[Data shown Boundary: Start]

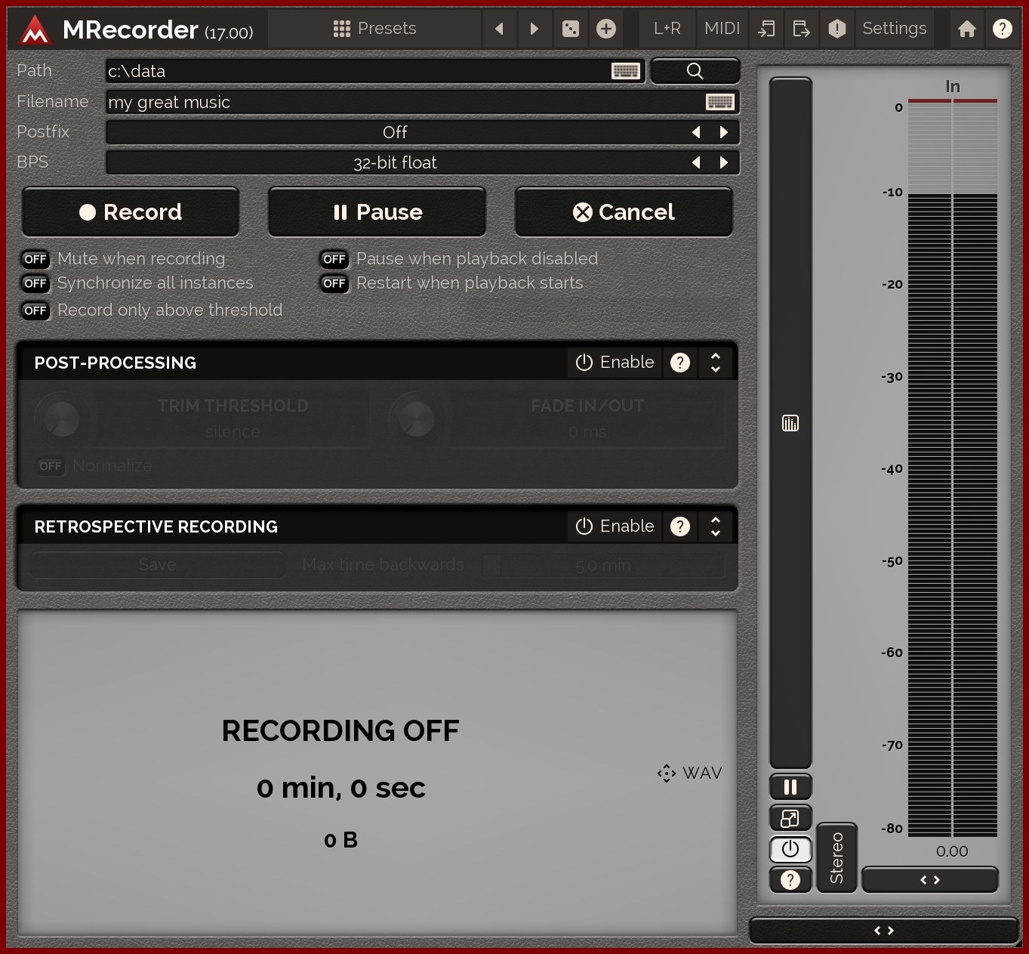The width and height of the screenshot is (1029, 954).
Task: Open the home icon in toolbar
Action: coord(966,29)
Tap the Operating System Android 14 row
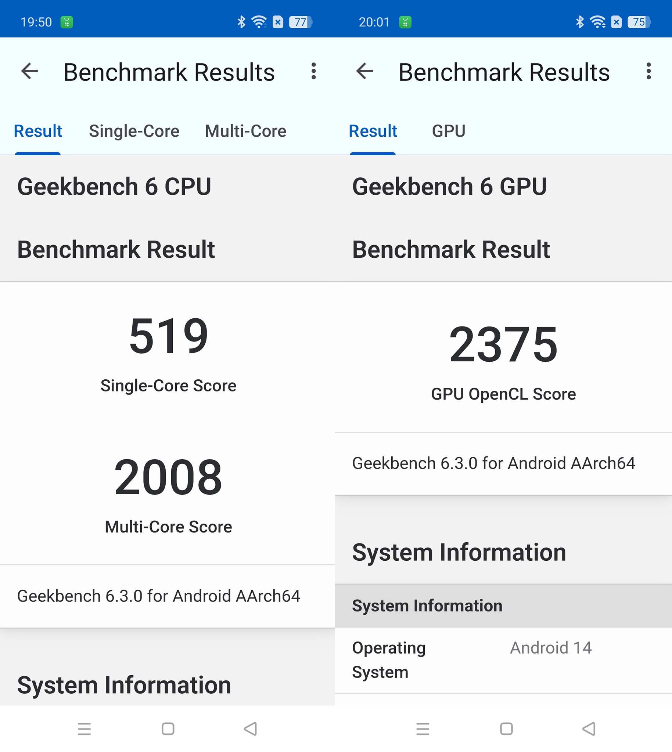The height and width of the screenshot is (752, 672). coord(503,660)
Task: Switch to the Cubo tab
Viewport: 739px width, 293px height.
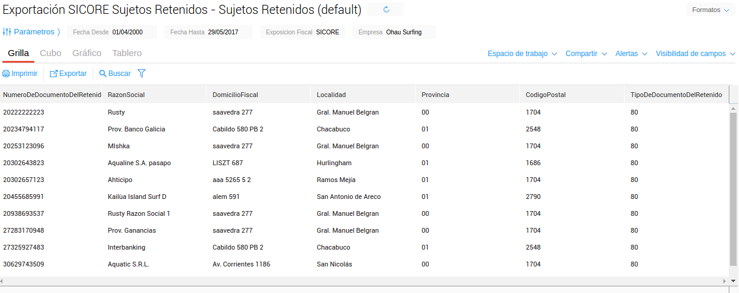Action: point(51,53)
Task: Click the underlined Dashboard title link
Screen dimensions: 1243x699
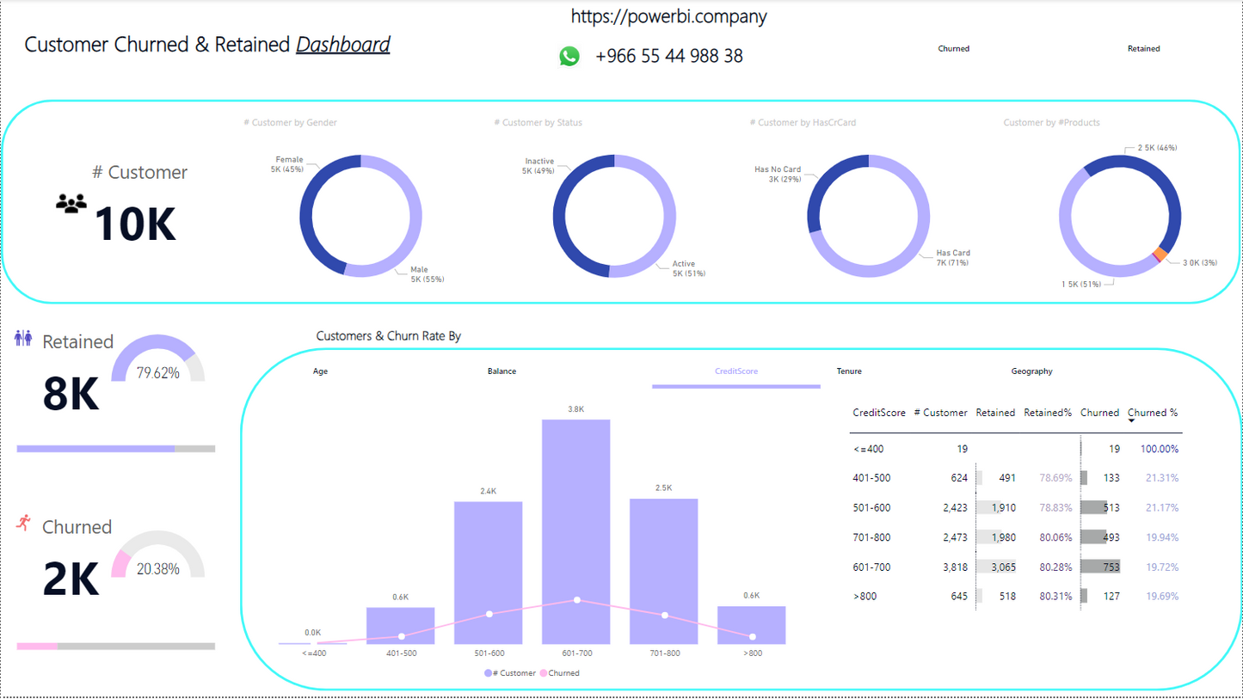Action: tap(342, 45)
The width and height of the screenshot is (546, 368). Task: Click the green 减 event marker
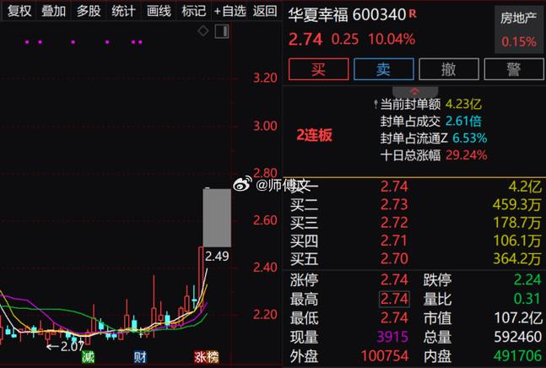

[Data shown Boundary: End]

> _What to do_
Where the line containing "Screen dimensions: 1243x699" appears, begin writing out the lines word for word, and continue through the last line of the data, leaving out pictures.

> _Answer space_
Screen dimensions: 1243x699
Action: tap(342, 45)
The width and height of the screenshot is (546, 368). Task: Click the green 减 event marker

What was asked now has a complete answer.